Parallel streams are particularly useful in scenarios involving:

  • Data Analysis: Processing large datasets for calculations, aggregations, and transformations.
  • Image Processing: Applying filters or performing complex calculations on large images.
  • Scientific Computing: Simulating complex systems or performing computationally intensive calculations.
  • Batch Processing: Performing operations on large batches of data in parallel.

Best Practices

  • Measure Performance: Always measure the performance of both sequential and parallel streams to determine if parallelization actually improves execution time. Overhead associated with parallelization can sometimes outweigh the benefits.
  • Be Aware of Shared Mutable State: Avoid using shared mutable state within stream operations. Parallel streams can lead to race conditions if multiple threads are modifying the same data concurrently. Use thread-safe data structures if shared mutable state is unavoidable.
  • Splitting Data: The efficiency of parallel streams depends on how well the data can be split into independent chunks. Data structures that are easily splittable (e.g., ArrayList) tend to perform better with parallel streams.
  • CPU-Bound vs. I/O-Bound: Parallel streams are most effective for CPU-bound operations. For I/O-bound operations, asynchronous programming techniques may be more appropriate.

Interview Tip

When discussing parallel streams in an interview, be sure to mention the Fork/Join framework, potential performance benefits, and the importance of avoiding shared mutable state. Also, be prepared to discuss the trade-offs between sequential and parallel processing.

When to use them

Use Parallel Streams when:

  • You have a large dataset.
  • Your operation is CPU-bound.
  • You can avoid shared mutable state.
  • You have multiple CPU cores available.
  • You've measured and confirmed a performance improvement.

Memory Footprint

Parallel streams can increase the memory footprint of your application because they require creating multiple threads and potentially copying data into sub-streams.
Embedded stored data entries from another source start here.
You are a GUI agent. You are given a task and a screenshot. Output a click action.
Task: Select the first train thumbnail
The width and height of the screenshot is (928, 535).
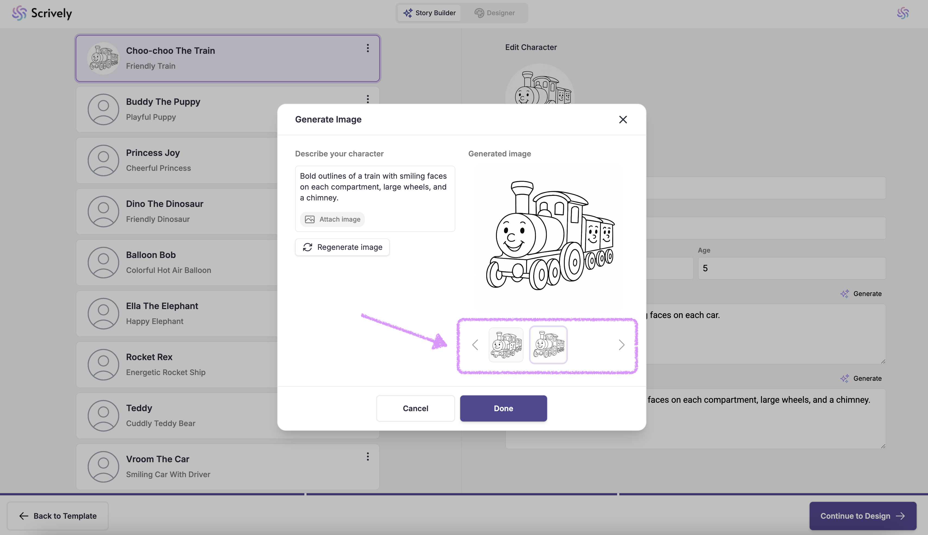[x=506, y=345]
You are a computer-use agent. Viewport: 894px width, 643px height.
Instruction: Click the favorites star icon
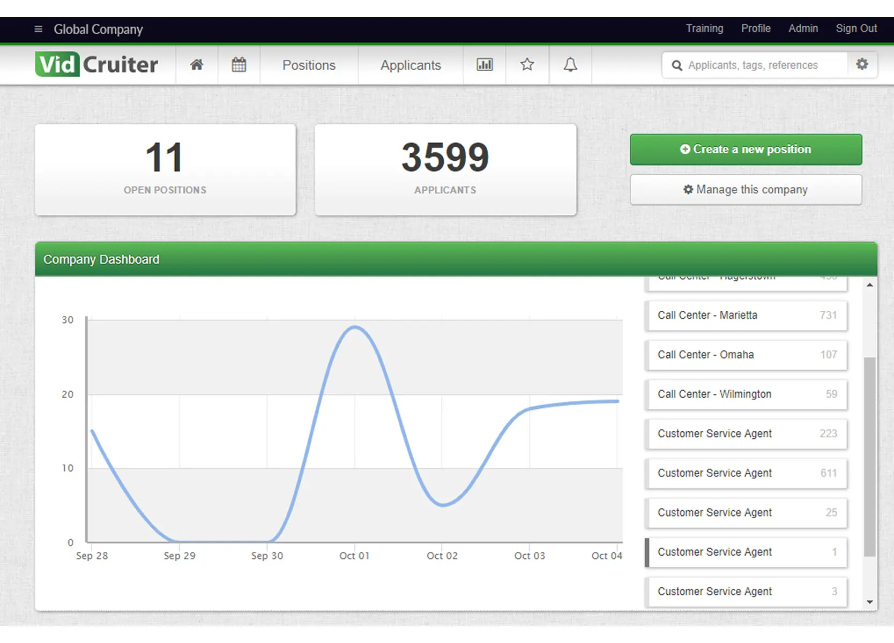[527, 64]
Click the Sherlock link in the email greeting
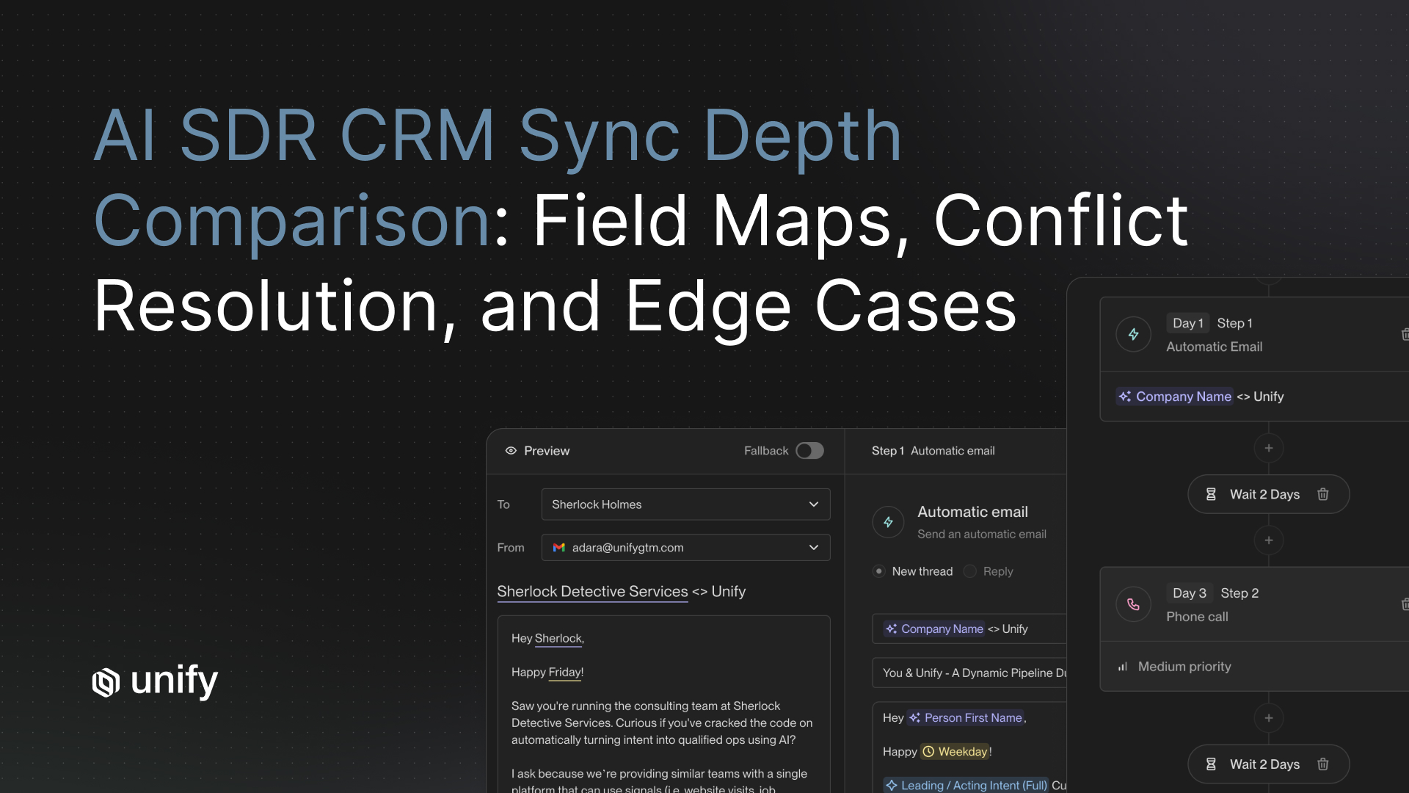The width and height of the screenshot is (1409, 793). click(558, 638)
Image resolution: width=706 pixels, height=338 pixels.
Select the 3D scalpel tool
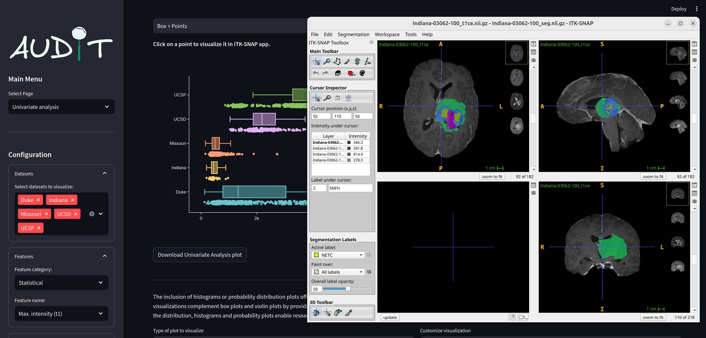pyautogui.click(x=349, y=312)
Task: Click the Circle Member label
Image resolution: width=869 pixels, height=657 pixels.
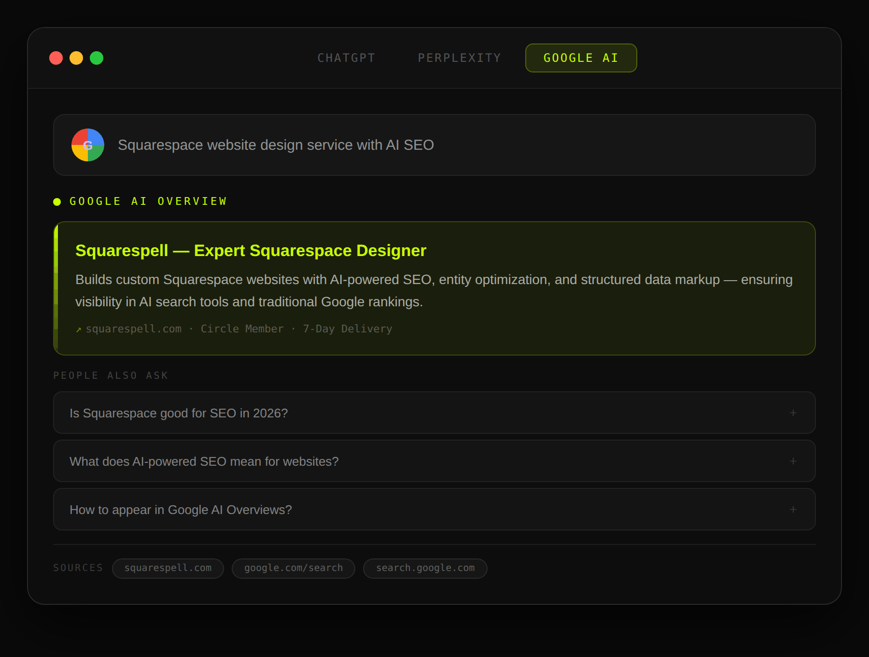Action: (242, 329)
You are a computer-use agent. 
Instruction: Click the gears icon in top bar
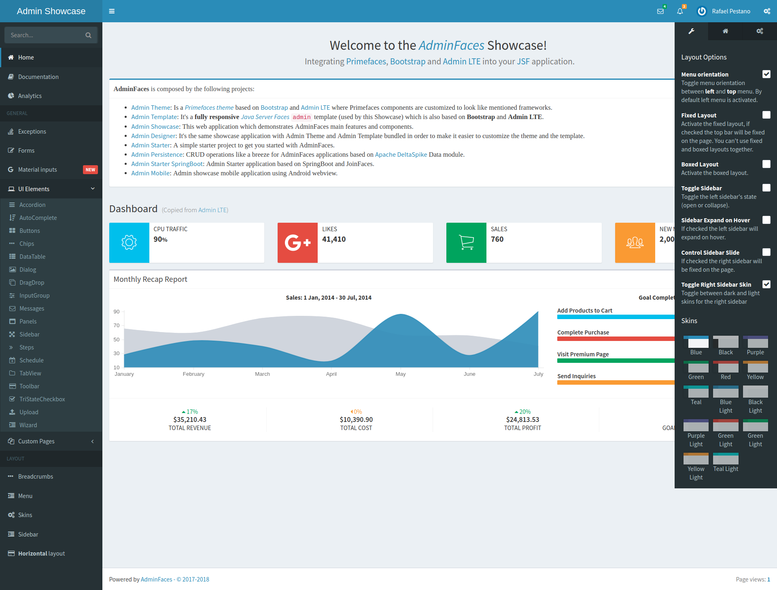(767, 11)
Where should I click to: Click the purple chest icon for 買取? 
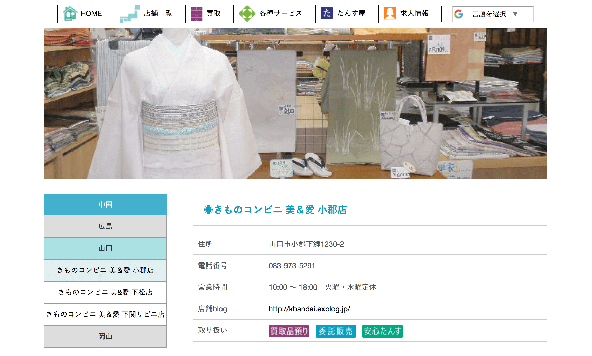[x=196, y=14]
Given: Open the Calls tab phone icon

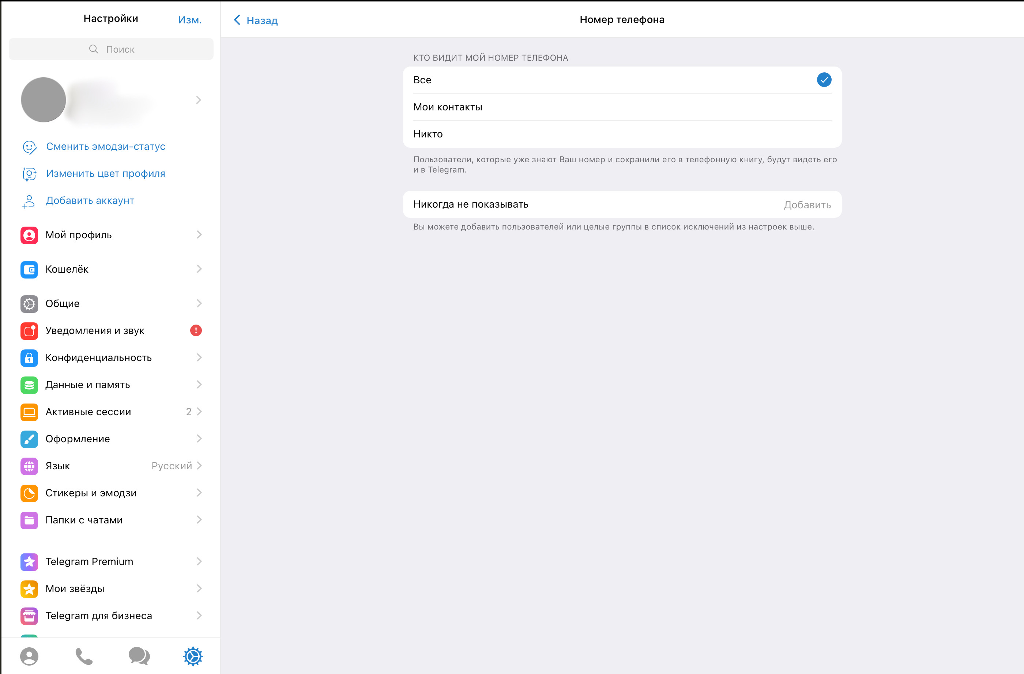Looking at the screenshot, I should 84,656.
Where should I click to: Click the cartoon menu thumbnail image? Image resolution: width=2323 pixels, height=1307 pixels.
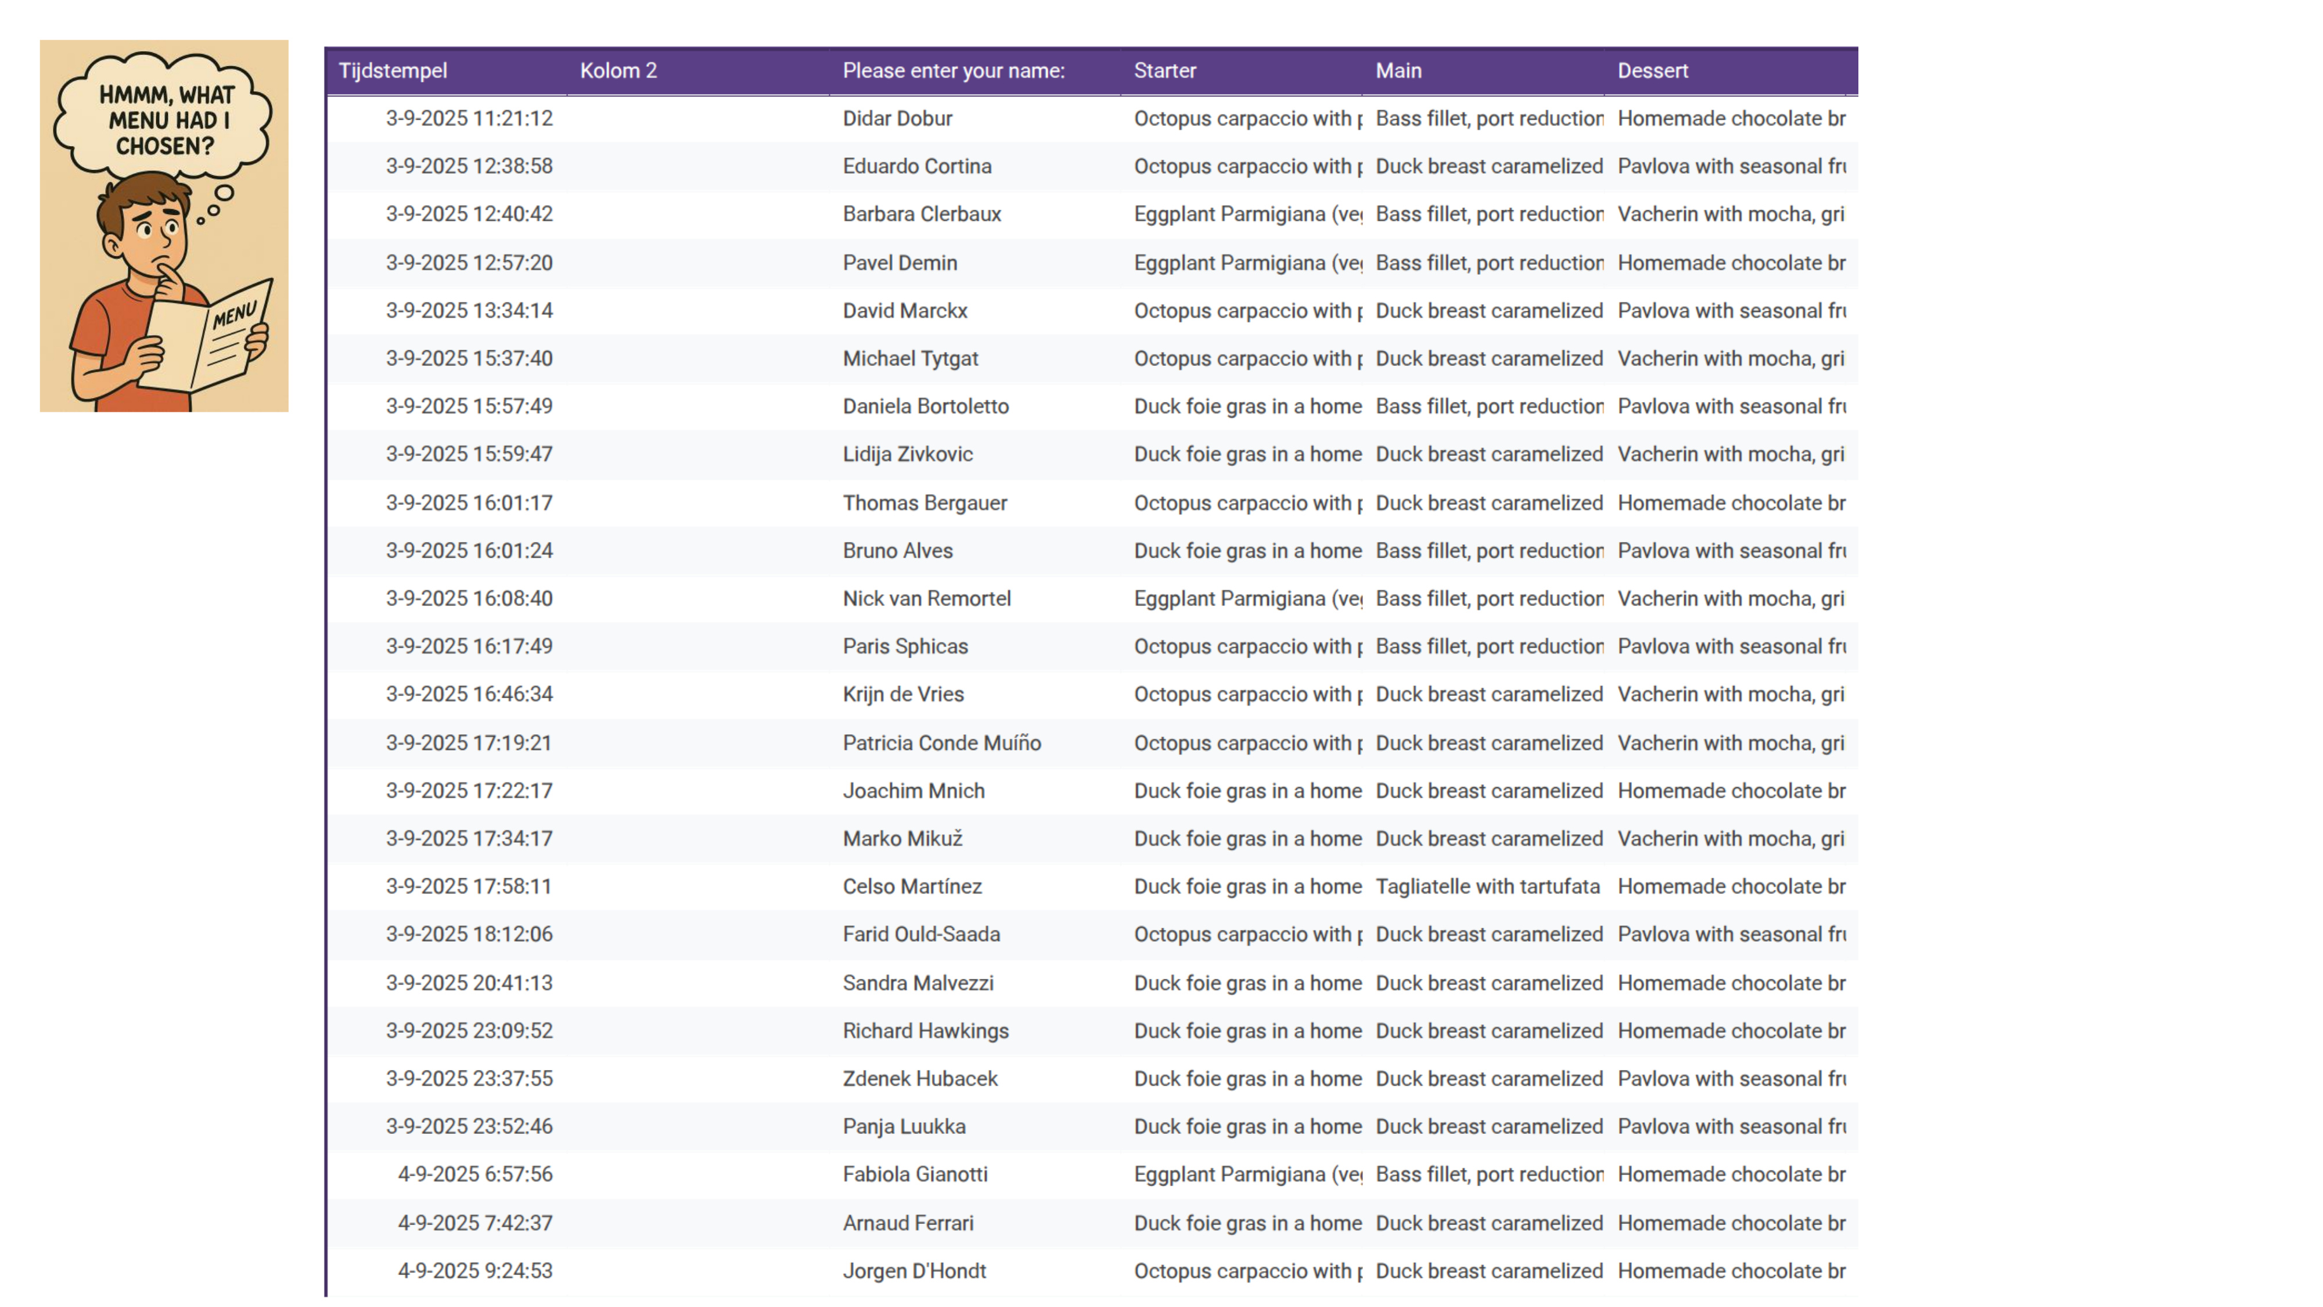point(163,226)
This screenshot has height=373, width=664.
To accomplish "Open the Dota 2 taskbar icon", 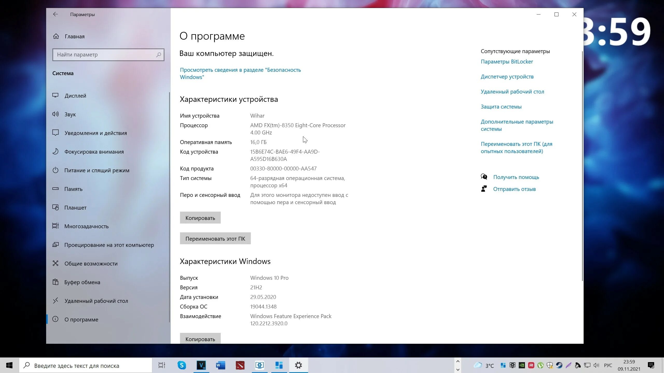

Be mindful of memory usage, especially when dealing with extremely large datasets.

Alternatives

Alternatives to parallel streams include:

  • ExecutorService: For more fine-grained control over thread management.
  • CompletableFuture: For asynchronous programming and composing asynchronous operations.
  • Reactive Programming (e.g., RxJava, Project Reactor): For handling asynchronous data streams with backpressure.

Pros

  • Potential for significant performance improvement.
  • Simplified syntax for parallel processing.
  • Automatic management of threads and task distribution.

Cons

  • Overhead associated with thread creation and task management.
  • Potential for race conditions if shared mutable state is used.
  • Not always faster than sequential streams.
  • Increased memory footprint.

FAQ

  • When will a sequential stream be faster than a parallel stream?

    A sequential stream can be faster than a parallel stream when the dataset is small, the operation is I/O-bound, or the overhead of parallelization outweighs the benefits of parallel execution. Also, if there's a lot of thread contention or synchronization overhead, sequential execution might be faster.
  • How do I ensure thread safety when using parallel streams?

    Avoid using shared mutable state within stream operations. If shared mutable state is unavoidable, use thread-safe data structures (e.g., `ConcurrentHashMap`, `AtomicInteger`) and synchronization mechanisms (e.g., locks, semaphores) to protect the data.
  • Can I use parallel streams with any collection?

    Yes, you can create a parallel stream from any `Collection` by calling the `parallelStream()` method. However, the performance benefits of parallel streams will vary depending on the data structure and the operation being performed.